* _Required work_: Copy each line of the entries beneath that contains the word "index".

Collected data
• • • •

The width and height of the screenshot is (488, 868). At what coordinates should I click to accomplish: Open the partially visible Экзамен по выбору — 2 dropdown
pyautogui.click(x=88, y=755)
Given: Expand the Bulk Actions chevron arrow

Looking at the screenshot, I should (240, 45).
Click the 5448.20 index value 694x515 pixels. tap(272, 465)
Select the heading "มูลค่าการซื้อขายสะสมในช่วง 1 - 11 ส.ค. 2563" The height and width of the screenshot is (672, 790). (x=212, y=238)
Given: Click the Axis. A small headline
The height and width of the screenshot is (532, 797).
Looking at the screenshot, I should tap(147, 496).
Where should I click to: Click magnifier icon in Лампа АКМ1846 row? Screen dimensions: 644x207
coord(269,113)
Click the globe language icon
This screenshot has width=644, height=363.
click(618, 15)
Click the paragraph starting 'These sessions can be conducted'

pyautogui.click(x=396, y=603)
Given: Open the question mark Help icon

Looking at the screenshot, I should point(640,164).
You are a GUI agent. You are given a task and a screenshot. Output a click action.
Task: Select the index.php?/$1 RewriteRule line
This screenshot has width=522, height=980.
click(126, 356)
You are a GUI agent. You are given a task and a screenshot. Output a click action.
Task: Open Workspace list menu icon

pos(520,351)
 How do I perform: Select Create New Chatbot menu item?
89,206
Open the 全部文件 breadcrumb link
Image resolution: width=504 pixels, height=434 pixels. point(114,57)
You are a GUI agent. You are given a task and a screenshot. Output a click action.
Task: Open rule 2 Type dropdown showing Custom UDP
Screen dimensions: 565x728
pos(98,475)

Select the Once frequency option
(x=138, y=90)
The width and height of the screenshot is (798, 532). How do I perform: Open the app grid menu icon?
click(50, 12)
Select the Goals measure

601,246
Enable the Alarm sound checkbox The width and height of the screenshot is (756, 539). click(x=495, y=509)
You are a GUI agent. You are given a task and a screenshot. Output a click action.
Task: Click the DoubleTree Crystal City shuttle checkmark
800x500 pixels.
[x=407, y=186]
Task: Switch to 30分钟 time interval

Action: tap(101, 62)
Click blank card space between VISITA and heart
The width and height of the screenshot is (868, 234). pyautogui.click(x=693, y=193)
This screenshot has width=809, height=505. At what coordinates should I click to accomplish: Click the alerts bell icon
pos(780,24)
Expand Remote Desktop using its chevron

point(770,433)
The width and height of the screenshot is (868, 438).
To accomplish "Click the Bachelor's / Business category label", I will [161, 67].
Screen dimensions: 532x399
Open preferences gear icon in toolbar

• • • •

* _Exercise result_:
Click the 5448.20 index value 694x515 pixels. tap(272, 465)
Task: Select the index.php?/$1 RewriteRule line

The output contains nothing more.